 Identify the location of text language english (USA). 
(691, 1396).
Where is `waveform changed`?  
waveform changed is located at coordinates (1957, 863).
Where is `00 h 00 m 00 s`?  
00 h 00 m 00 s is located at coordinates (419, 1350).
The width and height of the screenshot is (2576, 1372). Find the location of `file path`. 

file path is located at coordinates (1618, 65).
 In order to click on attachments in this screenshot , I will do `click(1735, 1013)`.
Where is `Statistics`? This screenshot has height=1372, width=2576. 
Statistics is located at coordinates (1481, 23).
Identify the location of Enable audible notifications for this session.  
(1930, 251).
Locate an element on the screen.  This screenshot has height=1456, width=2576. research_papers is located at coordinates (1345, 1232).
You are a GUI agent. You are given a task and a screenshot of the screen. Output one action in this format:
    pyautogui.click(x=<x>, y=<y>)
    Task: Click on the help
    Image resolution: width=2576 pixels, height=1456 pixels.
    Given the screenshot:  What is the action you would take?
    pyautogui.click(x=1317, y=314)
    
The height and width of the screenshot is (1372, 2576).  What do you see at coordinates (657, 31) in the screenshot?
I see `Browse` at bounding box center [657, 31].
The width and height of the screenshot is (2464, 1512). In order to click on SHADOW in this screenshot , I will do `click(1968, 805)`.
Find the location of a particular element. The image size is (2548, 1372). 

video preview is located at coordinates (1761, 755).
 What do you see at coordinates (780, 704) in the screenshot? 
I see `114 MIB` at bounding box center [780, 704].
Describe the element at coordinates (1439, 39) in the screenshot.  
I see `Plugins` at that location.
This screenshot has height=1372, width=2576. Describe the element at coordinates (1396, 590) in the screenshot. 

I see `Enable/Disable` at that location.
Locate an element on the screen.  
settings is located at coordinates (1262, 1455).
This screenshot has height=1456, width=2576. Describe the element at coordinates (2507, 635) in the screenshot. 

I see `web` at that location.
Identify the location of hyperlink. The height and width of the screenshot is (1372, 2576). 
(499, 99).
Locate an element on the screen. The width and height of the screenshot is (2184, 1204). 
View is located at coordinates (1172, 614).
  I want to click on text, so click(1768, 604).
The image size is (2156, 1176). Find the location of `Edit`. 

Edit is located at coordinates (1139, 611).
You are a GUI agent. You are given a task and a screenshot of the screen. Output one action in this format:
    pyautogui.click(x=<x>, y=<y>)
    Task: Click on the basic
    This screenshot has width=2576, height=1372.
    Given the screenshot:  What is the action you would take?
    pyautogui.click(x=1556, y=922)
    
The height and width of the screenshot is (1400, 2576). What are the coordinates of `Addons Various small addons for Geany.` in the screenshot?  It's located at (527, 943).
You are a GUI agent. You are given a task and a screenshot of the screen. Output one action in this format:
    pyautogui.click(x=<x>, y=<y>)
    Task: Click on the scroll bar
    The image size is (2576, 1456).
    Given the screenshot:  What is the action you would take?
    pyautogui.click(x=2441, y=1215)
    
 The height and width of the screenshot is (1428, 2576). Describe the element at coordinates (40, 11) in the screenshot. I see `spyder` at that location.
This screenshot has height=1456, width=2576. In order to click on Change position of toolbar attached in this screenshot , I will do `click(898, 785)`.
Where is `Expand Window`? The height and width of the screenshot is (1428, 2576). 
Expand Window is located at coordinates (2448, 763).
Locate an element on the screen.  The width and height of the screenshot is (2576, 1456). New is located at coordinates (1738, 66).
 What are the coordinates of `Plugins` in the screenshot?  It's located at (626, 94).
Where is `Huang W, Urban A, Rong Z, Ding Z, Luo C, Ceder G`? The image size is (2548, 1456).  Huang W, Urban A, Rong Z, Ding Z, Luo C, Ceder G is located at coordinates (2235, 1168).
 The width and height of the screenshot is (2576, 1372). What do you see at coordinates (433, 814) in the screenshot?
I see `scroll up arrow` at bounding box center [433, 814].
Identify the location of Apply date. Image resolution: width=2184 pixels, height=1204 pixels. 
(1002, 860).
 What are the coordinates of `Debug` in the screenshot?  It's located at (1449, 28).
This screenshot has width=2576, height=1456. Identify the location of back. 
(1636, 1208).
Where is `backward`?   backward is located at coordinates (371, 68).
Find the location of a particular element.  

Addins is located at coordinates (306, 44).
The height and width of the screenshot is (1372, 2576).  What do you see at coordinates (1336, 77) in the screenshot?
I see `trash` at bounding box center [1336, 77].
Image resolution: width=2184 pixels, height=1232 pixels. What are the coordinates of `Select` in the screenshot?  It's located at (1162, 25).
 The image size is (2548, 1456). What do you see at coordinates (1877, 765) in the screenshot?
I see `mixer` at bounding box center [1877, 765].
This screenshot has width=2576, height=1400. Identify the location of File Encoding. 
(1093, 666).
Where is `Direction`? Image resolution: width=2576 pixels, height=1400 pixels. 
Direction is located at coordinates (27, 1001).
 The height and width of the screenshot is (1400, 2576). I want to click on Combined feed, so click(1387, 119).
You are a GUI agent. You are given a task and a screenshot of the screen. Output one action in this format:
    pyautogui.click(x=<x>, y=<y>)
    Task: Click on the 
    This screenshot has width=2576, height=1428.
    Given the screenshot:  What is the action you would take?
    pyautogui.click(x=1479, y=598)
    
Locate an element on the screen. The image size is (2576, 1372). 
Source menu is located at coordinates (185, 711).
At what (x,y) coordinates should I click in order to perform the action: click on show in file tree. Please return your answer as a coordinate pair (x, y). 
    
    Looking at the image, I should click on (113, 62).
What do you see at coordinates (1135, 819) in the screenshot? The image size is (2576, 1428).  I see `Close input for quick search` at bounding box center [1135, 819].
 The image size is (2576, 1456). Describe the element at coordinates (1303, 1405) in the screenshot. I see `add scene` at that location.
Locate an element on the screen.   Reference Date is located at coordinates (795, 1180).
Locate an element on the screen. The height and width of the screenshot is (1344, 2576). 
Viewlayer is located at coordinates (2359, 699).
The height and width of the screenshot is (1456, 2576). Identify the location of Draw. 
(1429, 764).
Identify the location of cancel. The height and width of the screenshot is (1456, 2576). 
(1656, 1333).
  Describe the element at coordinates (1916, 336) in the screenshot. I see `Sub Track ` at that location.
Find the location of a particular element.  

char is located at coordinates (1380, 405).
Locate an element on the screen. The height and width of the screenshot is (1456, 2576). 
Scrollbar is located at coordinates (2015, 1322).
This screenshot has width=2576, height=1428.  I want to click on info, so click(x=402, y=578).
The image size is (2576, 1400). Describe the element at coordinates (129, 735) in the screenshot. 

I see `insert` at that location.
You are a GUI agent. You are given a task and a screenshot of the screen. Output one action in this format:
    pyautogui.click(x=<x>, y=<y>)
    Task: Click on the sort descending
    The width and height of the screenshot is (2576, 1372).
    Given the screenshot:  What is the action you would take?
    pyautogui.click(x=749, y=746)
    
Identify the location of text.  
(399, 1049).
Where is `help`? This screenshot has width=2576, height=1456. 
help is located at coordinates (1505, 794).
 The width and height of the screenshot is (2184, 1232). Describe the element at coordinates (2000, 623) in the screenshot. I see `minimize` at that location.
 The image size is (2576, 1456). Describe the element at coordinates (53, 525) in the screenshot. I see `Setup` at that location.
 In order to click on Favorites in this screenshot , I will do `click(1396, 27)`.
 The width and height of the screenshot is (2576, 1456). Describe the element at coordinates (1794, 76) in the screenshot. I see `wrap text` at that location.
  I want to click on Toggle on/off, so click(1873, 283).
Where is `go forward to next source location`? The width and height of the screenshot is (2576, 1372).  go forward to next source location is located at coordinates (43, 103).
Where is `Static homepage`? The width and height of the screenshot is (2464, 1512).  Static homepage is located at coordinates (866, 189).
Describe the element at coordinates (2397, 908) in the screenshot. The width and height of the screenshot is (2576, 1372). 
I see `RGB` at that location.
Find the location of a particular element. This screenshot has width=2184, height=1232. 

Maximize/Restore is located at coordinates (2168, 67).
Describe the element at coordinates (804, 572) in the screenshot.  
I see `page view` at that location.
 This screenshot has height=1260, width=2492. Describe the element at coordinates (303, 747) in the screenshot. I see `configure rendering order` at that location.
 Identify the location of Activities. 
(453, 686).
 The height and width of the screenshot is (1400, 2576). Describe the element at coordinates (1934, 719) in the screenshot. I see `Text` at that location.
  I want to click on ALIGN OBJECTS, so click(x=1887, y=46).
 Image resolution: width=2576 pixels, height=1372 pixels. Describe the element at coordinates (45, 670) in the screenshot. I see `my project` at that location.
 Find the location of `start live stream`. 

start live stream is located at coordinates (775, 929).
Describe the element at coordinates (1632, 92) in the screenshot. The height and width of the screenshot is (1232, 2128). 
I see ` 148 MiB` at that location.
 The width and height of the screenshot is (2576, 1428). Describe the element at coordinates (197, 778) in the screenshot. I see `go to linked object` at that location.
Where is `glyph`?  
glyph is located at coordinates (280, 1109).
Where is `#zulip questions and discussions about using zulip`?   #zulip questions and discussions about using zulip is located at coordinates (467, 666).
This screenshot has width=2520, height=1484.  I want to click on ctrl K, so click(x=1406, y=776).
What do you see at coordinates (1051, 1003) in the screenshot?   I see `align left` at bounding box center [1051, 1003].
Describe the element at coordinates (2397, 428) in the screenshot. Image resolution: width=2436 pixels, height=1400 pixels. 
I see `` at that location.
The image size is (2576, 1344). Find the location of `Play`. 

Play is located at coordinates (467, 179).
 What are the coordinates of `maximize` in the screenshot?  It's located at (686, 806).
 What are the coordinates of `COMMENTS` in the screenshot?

§ **What you have to do**
Put the stretch of the listing from its first line through the line containing "In order to click on attachments" into a Markdown table with the columns Row and Text, numbering each row and leaving out blank lines.

§ **Task answer**
| Row | Text |
|---|---|
| 1 |  Identify the location of text language english (USA).  |
| 2 | (691, 1396). |
| 3 | Where is `waveform changed`?   |
| 4 | waveform changed is located at coordinates (1957, 863). |
| 5 | Where is `00 h 00 m 00 s`?   |
| 6 | 00 h 00 m 00 s is located at coordinates (419, 1350). |
| 7 | The width and height of the screenshot is (2576, 1372). Find the location of `file path`.  |
| 8 | file path is located at coordinates (1618, 65). |
| 9 |  In order to click on attachments in this screenshot , I will do `click(1735, 1013)`. |